Исходный текст:
══════
Эпоха отменила все чудеса, чтобы самой стать чудом. Даже магия обязана быть научной. Как не вспомнить М. Булгакова, читая в «Портрете»: «Али-Вали отрезал себе голову. Он положил ее на блюдо и, звеня браслетами, пронес ее между рядами, улыбающуюся.
– Не чудо, а наука, – пояснил он. – Чудес нет».
О. Резник свел конфликт Добычина с миром к конфликту с эпохой. Ему показалось, что «зловоние, копоть и смрад» составляют у Добычина именно «печать эпохи»… Добычин, в самом деле, шел против течения. Он не только не скрывал своих сомнений, но, по сути дела, ставил сомнение в центр своих философских раздумий. Он думал, что оправдается честностью: его «беспристрастный» взгляд послужит эпохе, явится как бы предостережением против излишне оптимистического представления о человеческой природе. Но эпоха была охвачена энтузиазмом жизненного переустройства. На этом фоне Добычин действительно выглядел белой вороной; его спокойная бестенденциозность казалась пределом пессимизма и негативной тенденциозности. Стилистические нюансы не играли никакой роли. Добычин был решительно вытеснен в маргинальный пласт «несвоевременной литературы».
══════
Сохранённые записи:

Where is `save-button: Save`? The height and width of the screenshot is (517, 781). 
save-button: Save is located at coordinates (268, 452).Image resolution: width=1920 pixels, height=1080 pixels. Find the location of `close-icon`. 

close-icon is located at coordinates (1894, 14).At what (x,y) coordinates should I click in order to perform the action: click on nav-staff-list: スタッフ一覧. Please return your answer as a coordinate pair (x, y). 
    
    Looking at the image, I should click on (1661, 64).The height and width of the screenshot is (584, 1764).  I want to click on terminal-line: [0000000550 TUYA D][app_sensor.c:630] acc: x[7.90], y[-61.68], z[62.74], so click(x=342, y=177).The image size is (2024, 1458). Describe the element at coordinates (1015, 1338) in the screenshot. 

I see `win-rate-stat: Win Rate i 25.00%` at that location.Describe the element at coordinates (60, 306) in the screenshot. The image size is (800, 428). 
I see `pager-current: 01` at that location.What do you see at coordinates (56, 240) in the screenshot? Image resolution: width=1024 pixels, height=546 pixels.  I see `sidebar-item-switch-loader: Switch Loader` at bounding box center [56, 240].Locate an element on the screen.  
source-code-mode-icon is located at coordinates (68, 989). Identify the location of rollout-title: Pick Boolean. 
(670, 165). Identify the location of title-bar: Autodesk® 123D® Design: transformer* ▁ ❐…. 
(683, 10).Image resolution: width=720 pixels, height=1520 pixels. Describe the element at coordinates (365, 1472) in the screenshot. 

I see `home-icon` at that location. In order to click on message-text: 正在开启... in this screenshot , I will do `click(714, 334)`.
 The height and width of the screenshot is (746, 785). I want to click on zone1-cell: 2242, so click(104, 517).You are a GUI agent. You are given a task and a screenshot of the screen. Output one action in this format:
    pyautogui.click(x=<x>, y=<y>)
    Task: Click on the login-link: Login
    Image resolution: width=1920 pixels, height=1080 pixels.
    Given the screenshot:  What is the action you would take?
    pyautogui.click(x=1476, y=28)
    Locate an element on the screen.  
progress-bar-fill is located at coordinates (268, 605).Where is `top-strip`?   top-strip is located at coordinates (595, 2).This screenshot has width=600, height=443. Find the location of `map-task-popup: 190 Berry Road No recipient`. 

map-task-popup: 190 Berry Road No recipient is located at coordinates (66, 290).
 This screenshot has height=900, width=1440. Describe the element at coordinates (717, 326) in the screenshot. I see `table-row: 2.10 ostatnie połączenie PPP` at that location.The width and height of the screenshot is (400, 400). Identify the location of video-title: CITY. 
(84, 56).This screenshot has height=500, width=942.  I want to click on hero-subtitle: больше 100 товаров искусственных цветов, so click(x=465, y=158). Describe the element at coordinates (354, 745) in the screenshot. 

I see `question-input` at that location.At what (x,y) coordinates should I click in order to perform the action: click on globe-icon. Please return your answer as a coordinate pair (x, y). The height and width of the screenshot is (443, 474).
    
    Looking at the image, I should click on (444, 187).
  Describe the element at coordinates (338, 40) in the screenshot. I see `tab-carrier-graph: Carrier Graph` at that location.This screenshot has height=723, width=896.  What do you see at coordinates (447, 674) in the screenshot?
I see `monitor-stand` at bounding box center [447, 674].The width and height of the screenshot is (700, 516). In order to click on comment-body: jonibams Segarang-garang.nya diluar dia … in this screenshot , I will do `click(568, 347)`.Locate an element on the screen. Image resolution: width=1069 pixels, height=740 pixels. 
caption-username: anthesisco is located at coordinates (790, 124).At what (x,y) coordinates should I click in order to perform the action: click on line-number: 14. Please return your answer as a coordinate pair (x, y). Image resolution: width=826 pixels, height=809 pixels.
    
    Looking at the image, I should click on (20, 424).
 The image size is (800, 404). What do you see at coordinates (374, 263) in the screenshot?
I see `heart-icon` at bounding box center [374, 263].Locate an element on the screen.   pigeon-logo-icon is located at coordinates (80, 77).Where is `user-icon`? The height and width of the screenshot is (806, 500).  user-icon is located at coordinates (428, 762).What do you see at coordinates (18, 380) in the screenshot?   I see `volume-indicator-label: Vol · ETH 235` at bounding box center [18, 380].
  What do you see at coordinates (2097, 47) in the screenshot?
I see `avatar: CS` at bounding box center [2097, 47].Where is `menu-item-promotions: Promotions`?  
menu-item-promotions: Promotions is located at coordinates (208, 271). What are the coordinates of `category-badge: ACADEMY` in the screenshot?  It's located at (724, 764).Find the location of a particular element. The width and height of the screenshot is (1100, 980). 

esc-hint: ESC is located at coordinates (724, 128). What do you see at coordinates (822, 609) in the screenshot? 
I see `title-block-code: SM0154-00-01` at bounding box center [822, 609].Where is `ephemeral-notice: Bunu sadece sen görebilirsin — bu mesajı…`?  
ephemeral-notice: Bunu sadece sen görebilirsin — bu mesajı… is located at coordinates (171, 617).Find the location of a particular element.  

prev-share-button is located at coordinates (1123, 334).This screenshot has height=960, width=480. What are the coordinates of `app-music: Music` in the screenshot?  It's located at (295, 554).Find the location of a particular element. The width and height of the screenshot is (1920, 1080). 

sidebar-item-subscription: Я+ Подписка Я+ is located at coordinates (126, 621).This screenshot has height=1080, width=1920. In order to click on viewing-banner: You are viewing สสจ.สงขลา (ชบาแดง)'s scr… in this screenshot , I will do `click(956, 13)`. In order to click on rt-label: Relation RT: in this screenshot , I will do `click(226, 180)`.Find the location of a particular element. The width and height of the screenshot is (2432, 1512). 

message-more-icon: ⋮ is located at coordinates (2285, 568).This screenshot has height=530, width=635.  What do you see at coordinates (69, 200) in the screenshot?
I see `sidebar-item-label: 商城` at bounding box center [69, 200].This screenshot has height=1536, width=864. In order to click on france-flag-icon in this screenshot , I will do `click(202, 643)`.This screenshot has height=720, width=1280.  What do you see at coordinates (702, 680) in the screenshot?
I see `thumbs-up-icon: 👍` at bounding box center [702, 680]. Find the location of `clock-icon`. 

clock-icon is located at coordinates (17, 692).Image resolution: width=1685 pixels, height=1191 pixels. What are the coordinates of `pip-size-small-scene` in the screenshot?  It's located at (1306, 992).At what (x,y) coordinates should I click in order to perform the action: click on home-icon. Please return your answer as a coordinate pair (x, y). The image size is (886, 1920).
══════
Вопросы:
[1] Отредактируйте фрагмент текста о Добычине, начиная со слов «Эпоха отменила все» и заканчивая словами «между рядами, улыбающуюся.», заменив «Али-Вали» на «Абу-Али».
[2] В какой пласт литературы, согласно тексту о Добычине, был вытеснен Добычин?

Письменные ответы:
[1]
Эпоха отменила все чудеса, чтобы самой стать чудом. Даже магия обязана быть научной. Как не вспомнить М. Булгакова, читая в «Портрете»: «Абу-Али отрезал себе голову. Он положил ее на блюдо и, звеня браслетами, пронес ее между рядами, улыбающуюся.

[2] В маргинальный пласт «несвоевременной литературы».